┌─ Lesetext

# Welchen Schallschrauber benutzt du??



## TobiWahnKenobi (21. Dezember 2013)

Vor dem Kontext Gestern-Heute-Morgen poste ich mal meinen Mark VII Schallschrauber.




			Dieser Inhalt steht nur eingeloggten Mitgliedern zur Verfügung.
        




Was für einen hast du?


(..)

mfg
tobi


----------



## keinnick (21. Dezember 2013)

Gar keinen. Ich lebe allerdings auch in der Realität.


----------



## KnackRackBistro (21. Dezember 2013)

Schallschrauber? Was für ein Witz!
Da benutze ich lieber mein Laserschraubenzieher


----------



## ruyven_macaran (21. Dezember 2013)

TobiWahnKenobi schrieb:


> Vor dem Kontext Gestern-Heute-Morgen poste ich mal meinen Mark VII Schallschrauber.


 
Die Betonung liegt auf Technologie ghm 
Ich schlage mal das Filmforum als passenderen Bereich vor.


----------



## OctoCore (22. Dezember 2013)

└─
┌─ Vorgegebene Daten

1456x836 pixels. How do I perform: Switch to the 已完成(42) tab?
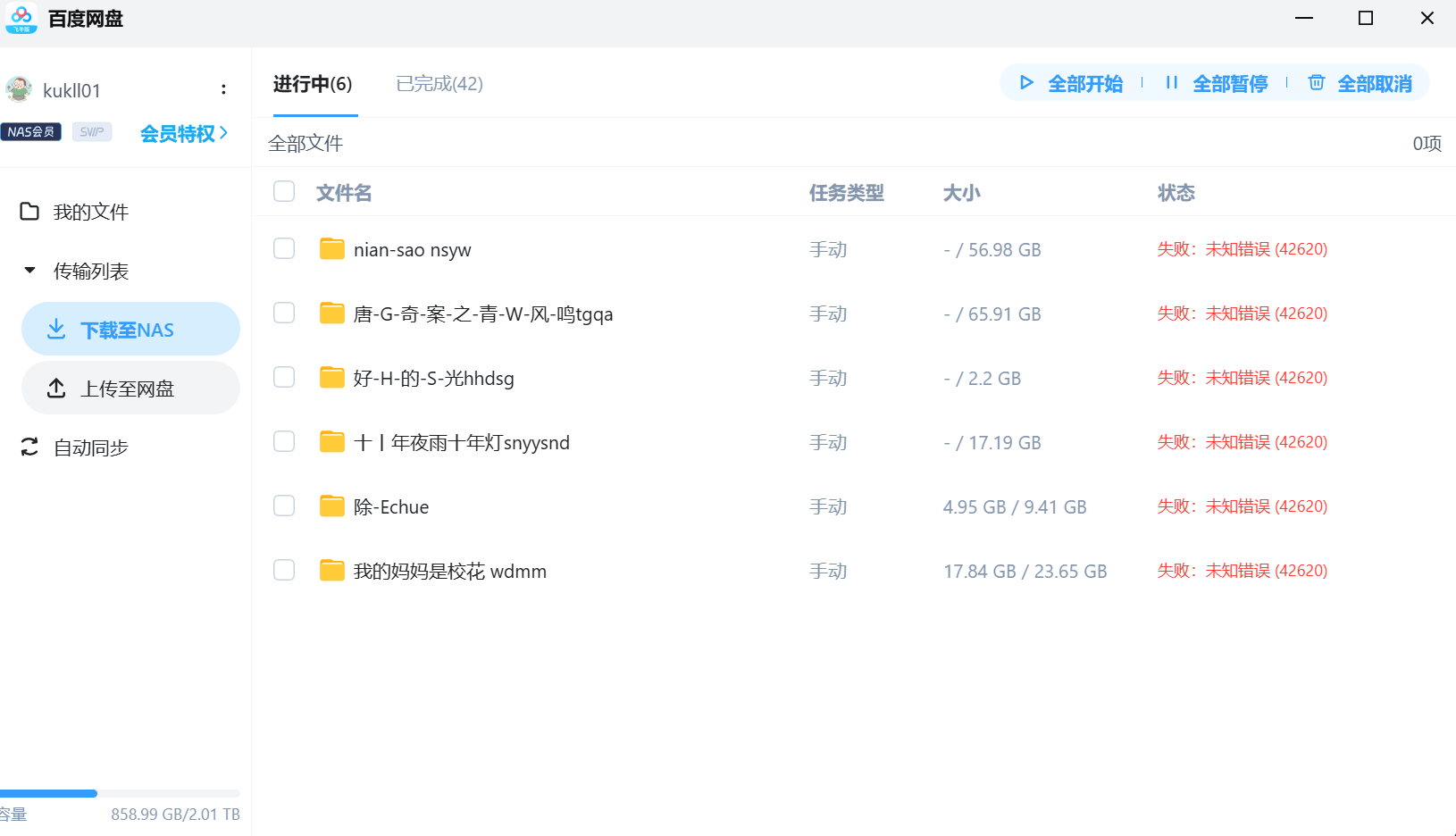[439, 83]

└─

=== Aufgaben ===
1 - Beantworte anhand des Forumsthreads zum Schallschrauber diese Fragen:
(a) Welches Modell postet TobiWahnKenobi?
(b) Was benutzt KnackRackBistro nach eigener Aussage lieber?
(c) Welchen Bereich schlägt ruyven_macaran als passender vor?
2 - Schreibe aus dem Forumsthread zum Schallschrauber alles von „## TobiWahnKenobi (21.“ bis hinunter zu „einen hast du?“ wortgetreu ab.
3 - Setze den Forumsthread zum Schallschrauber an der Stelle fort, an der er aufhört.

=== Lösungen ===
1 -
(a) Einen Mark VII Schallschrauber.
(b) Seinen Laserschraubenzieher.
(c) Das Filmforum.

2 -
## TobiWahnKenobi (21. Dezember 2013)

Vor dem Kontext Gestern-Heute-Morgen poste ich mal meinen Mark VII Schallschrauber.




			Dieser Inhalt steht nur eingeloggten Mitgliedern zur Verfügung.
        




Was für einen hast du?

3 -
Um am Schall zu schrauben, habe ich diverses Werkzeug von Yamaha, Marantz usw.


----------



## TobiWahnKenobi (23. Dezember 2013)

KnackRackBistro schrieb:


> Schallschrauber? Was für ein Witz!
> Da benutze ich lieber mein Laserschraubenzieher


 
oh nein - wie hübsch 



(..)

mfg
tobi


----------



## LaTillinator (1. Januar 2014)

Ich arbeite ausschließlich das hier  
Lichtschwert


----------



## DeYoshi (26. Juni 2014)

Schallschraubenzieher ??
Das ist altmodisch !
Ich schieße nur noch in Flammen stehende, Axt schwingende, tollwütige Bären aus meinen Augen!!!

Das tuts auch .....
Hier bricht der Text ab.